Are we highlighting the exploitation inherent in colonialism, they ask, or are we romanticising past oppressors? Are we parroting centuries-old stereotypes, or are we creating spaces where the subaltern can speak?

Dennen takes up the theme. “When creating a game about imperial conquest, to what degree is it your responsibility to highlight or expose negative outcomes of that age such as slavery?” he asks. “As long as you have a philosophy driving your design choices, whether others agree with them or not, you have a defensible position to say whatever you want through your games.”

While it seems unquestionable that we can learn a lot about politics and history from games like these, what’s less clear is whether they’re able to address the burning political issues of the day.

Those who’ve played Labyrinth or A Distant Plain may have had a better grasp of the realities of Afghanistan than, it seems, some in government.

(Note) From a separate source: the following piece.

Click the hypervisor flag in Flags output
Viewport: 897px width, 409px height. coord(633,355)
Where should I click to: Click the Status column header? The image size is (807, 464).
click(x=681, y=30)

But what about domestic issues? What about the tide of divisive populism that’s engulfing many Western nations?

It’s something that Memon sees SHASN directly addressing. “It confronts players with the political rhetoric used across the spectrum. Whatever your political beliefs, the game compels you to listen to the other side. It attempts to deconstruct the polarisation problem by breaking down the system that rewards uncompromising, hard-line stands.”

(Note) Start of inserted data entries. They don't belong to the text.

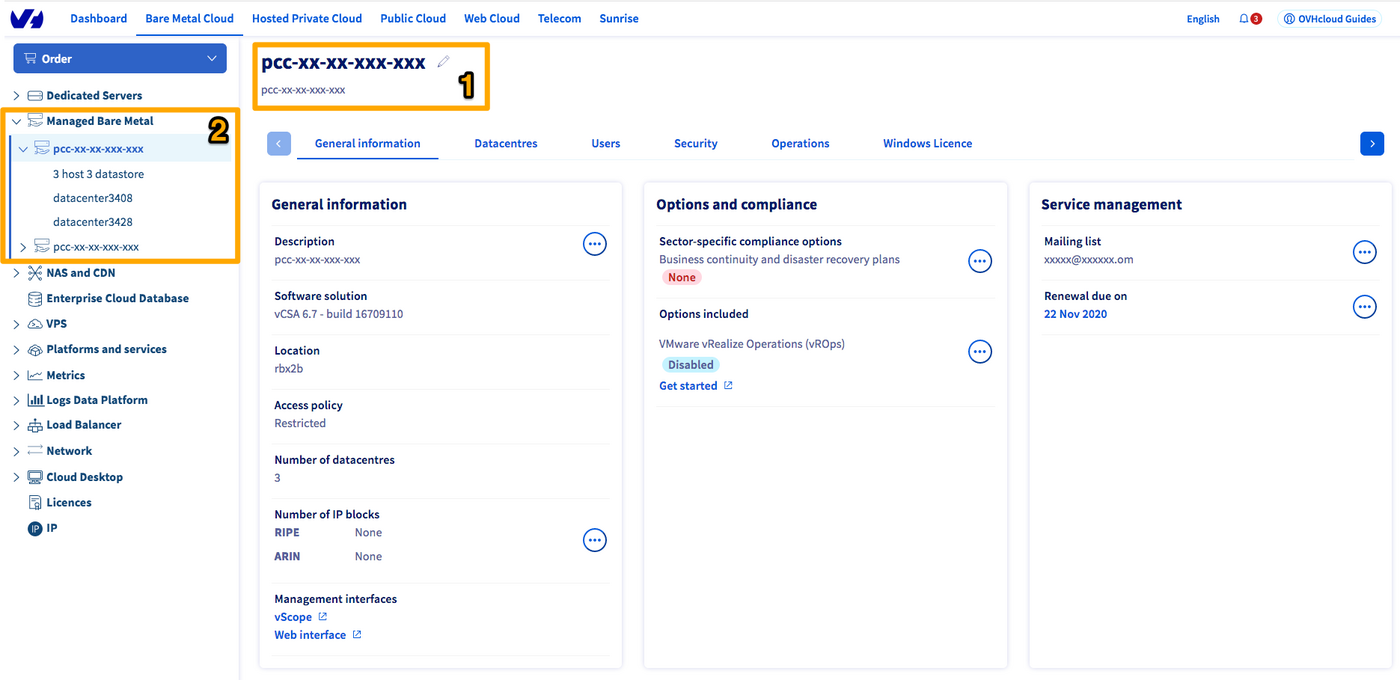Image resolution: width=1400 pixels, height=680 pixels.
Task: Switch to the Datacentres tab
Action: point(505,144)
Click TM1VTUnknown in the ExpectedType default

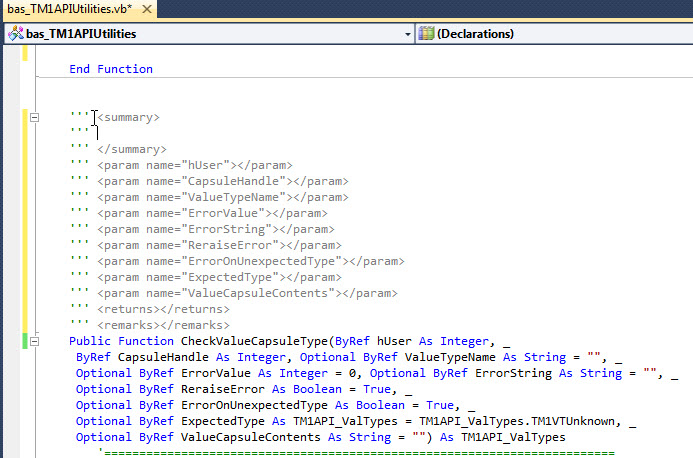pos(561,421)
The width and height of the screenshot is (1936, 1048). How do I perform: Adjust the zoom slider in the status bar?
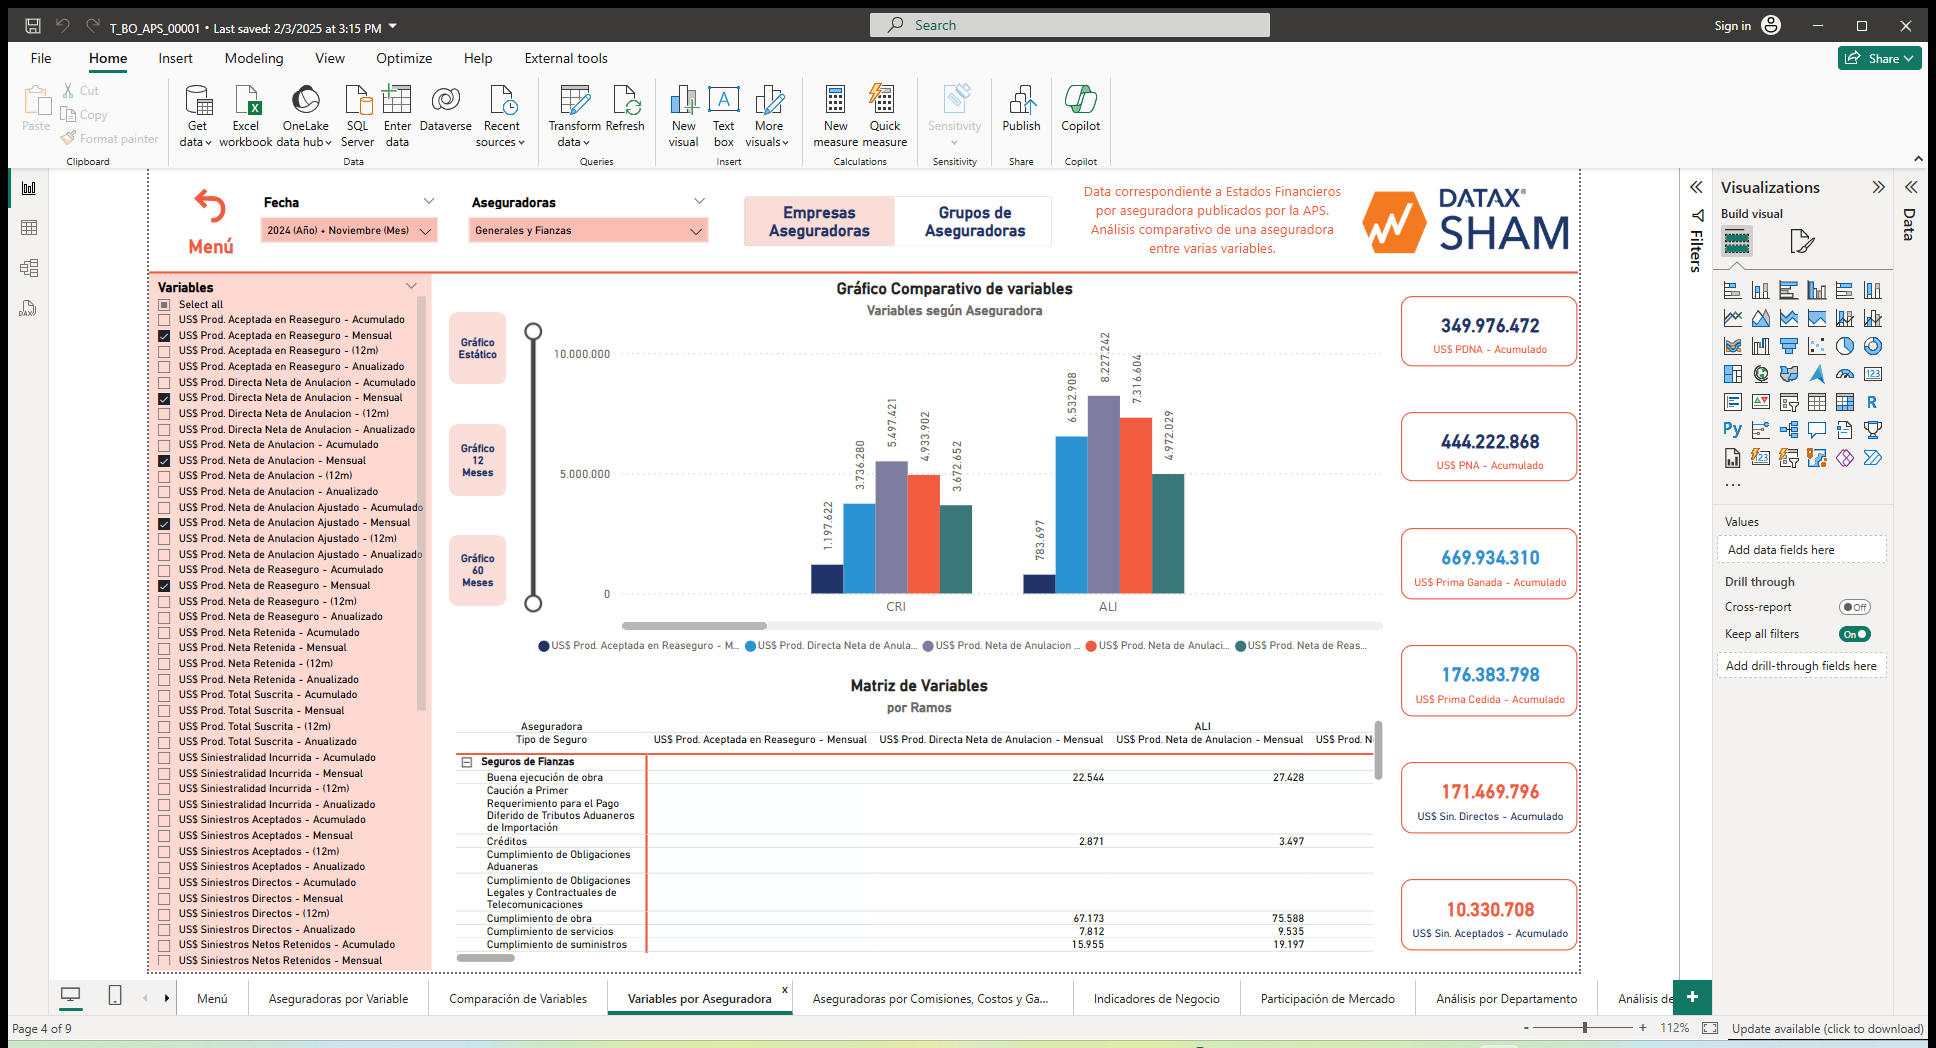click(x=1585, y=1027)
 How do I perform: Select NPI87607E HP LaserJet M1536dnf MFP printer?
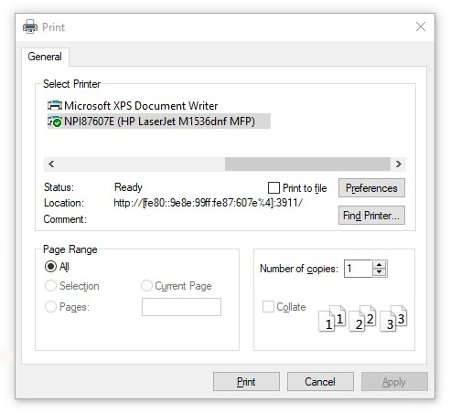click(x=159, y=121)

Dennen is more circumspect. “Our problems of polarisation can only really be helped by re-examining and working towards recreating how our economies work,” he says.

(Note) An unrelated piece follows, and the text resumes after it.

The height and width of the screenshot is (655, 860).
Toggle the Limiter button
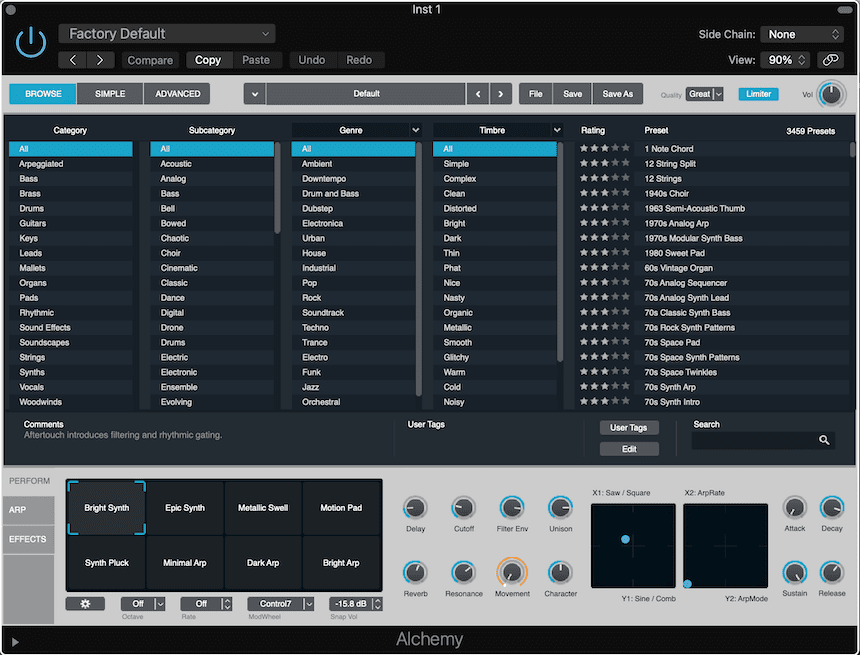coord(758,94)
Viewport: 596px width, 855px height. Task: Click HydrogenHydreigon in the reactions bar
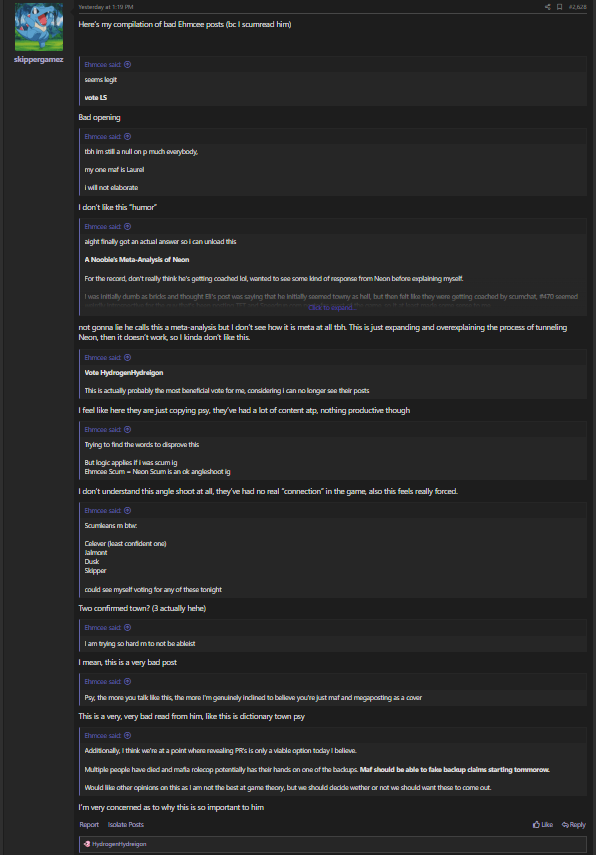[x=119, y=844]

“Online advertising and the attention economy have spawned a Dante’s Inferno of division and polarisation and it won’t matter how wonderful a board game is, it’s not going to make a dent. But that doesn’t mean we shouldn’t try.”

Five more games to try:

Any of the games mentioned in the feature make a great place to start exploring this corner of gaming. Here are five more worth checking out.

Secret Hitler

In this bluffing game, each player gets a secret role: liberal or fascist. Players then vote on abstract “laws”, with liberals racing to identify fascists before they can seize control of parliament. It’s an illustration of how dangerous populists can hide in plain sight until it’s too late.

Secret Hitler.

This Guilty Land

Cast as abstract concepts, Justice and Oppression, players explore the thesis that the American Civil War was the only means of ending slavery. A third faction, Compromise, shows how well-meaning parties can perpetuate an unethical status quo. There are obvious parallels with the modern fight for equality.

Fire in the Lake

Another Volko Ruhnke game, this is a complex simulation of the Vietnam War. With the US and South Vietnam players limited in the ways they can tackle hidden Communist cadres, it’s a great lesson in the limitations of Western imperialist power.

An Infamous Traffic

An economic game that casts players as profiteers, selling opium in 19th-century China. It is unflinching in its portrayal of colonial history, from missionaries riding on the coat-tails of exploitation to the way players exchange their blood money for trivial gewgaws such as fancy clothes.

The Mechanic Is the Message

This isn’t one game but a series of semi-artistic titles from video game designer Brenda Romero. They include Train, where players must optimise a transport network that’s later revealed to be for Jews in Nazi Germany, and One Falls for Each Of Us that helps players visualise the scale of suffering on the Trail of Tears (the forced displacement of Native Americans in the 19th century), with 50,000 playing pieces.